Mountain View is a census-designated place (CDP) in Catawba County, North Carolina, United States. As of the 2020 census, Mountain View had a population of 3,590. It is part of the Hickory-Lenoir-Morganton Metropolitan Statistical Area.

==Geography==
Mountain View is located in western Catawba County. It is bordered to the north by the town of Long View and to the northeast by the town of Brookford. The city of Hickory, located north of Brookford, has been extending its borders through annexation into the Mountain View area and now nearly splits the CDP into north and south halves.

North Carolina Highway 127 passes through the community, leading north 4 mi to the center of Hickory and south 4 mi to NC Highway 10. U.S. Route 321, a four-lane expressway, crosses the eastern corner of the Mountain View CDP, where its Exit 42 provides access to NC 127. Exit 42 is 1 mi south of US 321's intersection with Interstate 40 in Hickory.

According to the United States Census Bureau, the Mountain View CDP has a total area of 12.0 sqkm, of which 0.03 sqkm, or 0.22%, is water.

==Demographics==

Historical population
| Census | Pop. | Note | %± |
| 2020 | 3,590 |  | — |
U.S. Decennial Census

===2020 census===

Mountain View racial composition
| Race | Number | Percentage |
|---|---|---|
| White (non-Hispanic) | 2,787 | 77.63% |
| Black or African American (non-Hispanic) | 242 | 6.74% |
| Native American | 14 | 0.39% |
| Asian | 163 | 4.54% |
| Pacific Islander | 4 | 0.11% |
| Other/Mixed | 149 | 4.15% |
| Hispanic or Latino | 231 | 6.43% |

As of the 2020 census, Mountain View had a population of 3,590. The median age was 43.4 years. 22.1% of residents were under the age of 18 and 20.9% of residents were 65 years of age or older. For every 100 females there were 95.1 males, and for every 100 females age 18 and over there were 87.2 males age 18 and over.

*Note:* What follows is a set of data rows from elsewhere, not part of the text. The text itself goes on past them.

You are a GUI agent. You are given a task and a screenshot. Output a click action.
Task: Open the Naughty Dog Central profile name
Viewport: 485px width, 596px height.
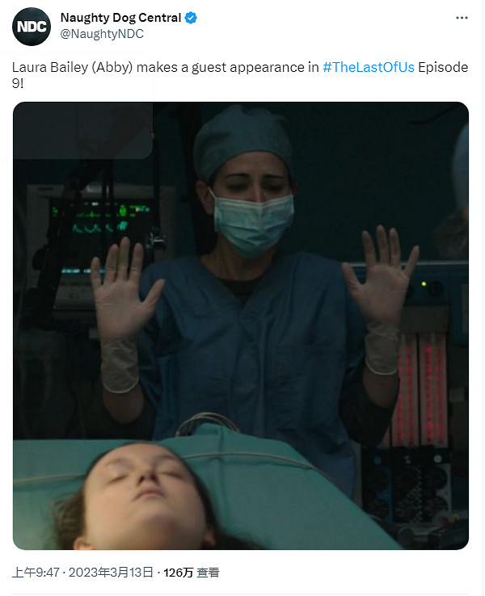coord(120,18)
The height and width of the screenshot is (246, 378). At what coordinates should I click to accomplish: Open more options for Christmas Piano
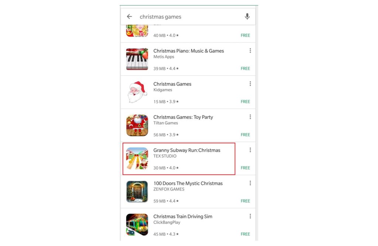tap(250, 50)
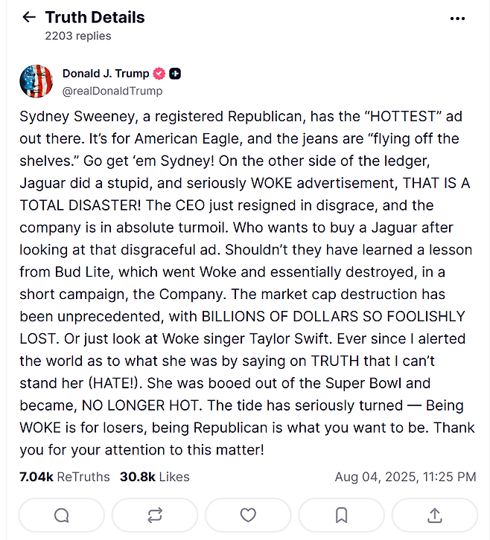Reply using the speech bubble icon
490x540 pixels.
click(x=62, y=515)
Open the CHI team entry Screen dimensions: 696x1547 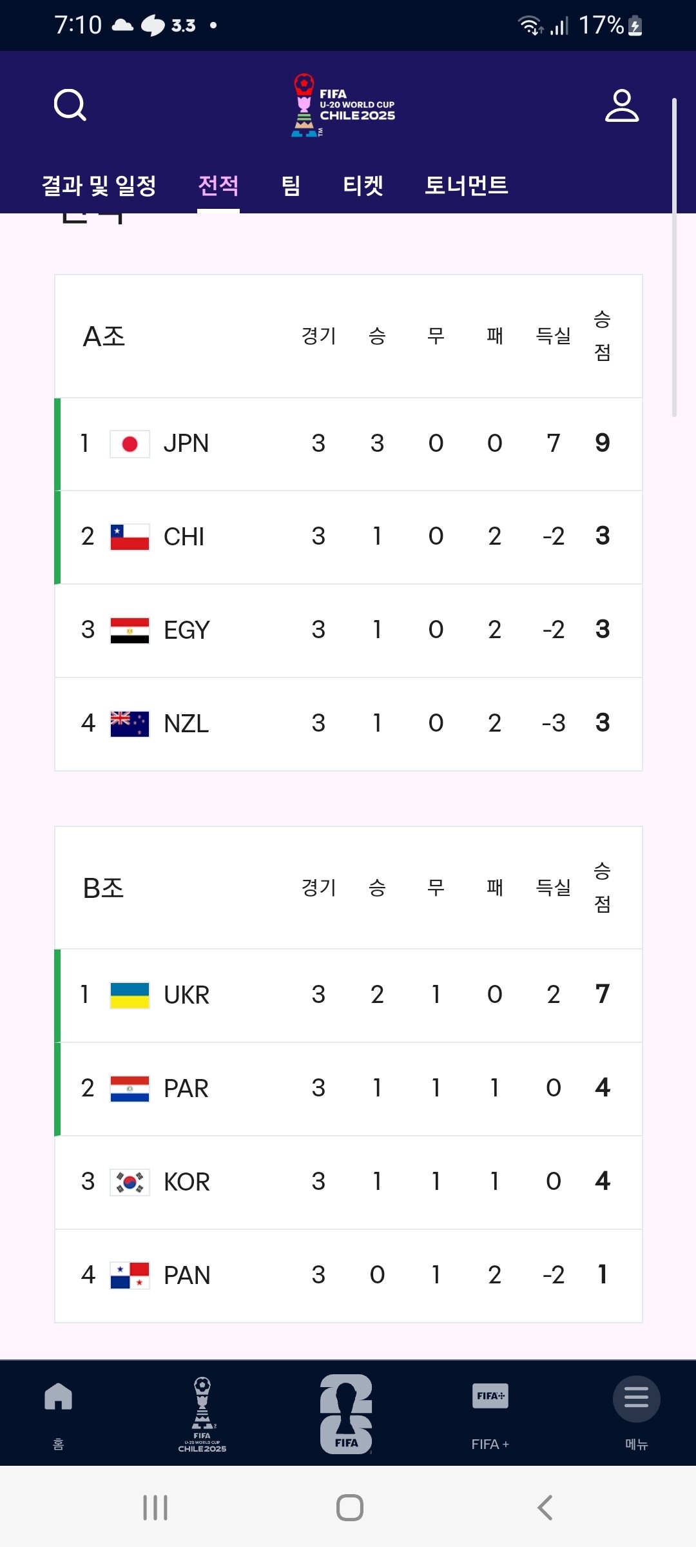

91.7% of residents lived in urban areas, while 8.3% lived in rural areas.

There were 1,416 households in Mountain View and 986 families residing in the CDP. Of those households, 29.6% had children under the age of 18 living in them. Of all households, 56.4% were married-couple households, 14.9% were households with a male householder and no spouse or partner present, and 22.7% were households with a female householder and no spouse or partner present. About 23.9% of all households were made up of individuals and 12.5% had someone living alone who was 65 years of age or older.

There were 1,455 housing units, of which 2.7% were vacant. The homeowner vacancy rate was 0.4% and the rental vacancy rate was 2.3%.

===2000 census===
As of the census of 2000, there were 3,768 people, 1,364 households, and 1,104 families residing in the CDP. The population density was 781.4 PD/sqmi. There were 1,404 housing units at an average density of 291.2 /sqmi. The racial makeup of the CDP was 89.15% White, 5.97% African American, 0.35% Native American, 3.29% Asian, 0.16% Pacific Islander, 0.42% from other races, and 0.66% from two or more races. Hispanic or Latino of any race were 1.30% of the population.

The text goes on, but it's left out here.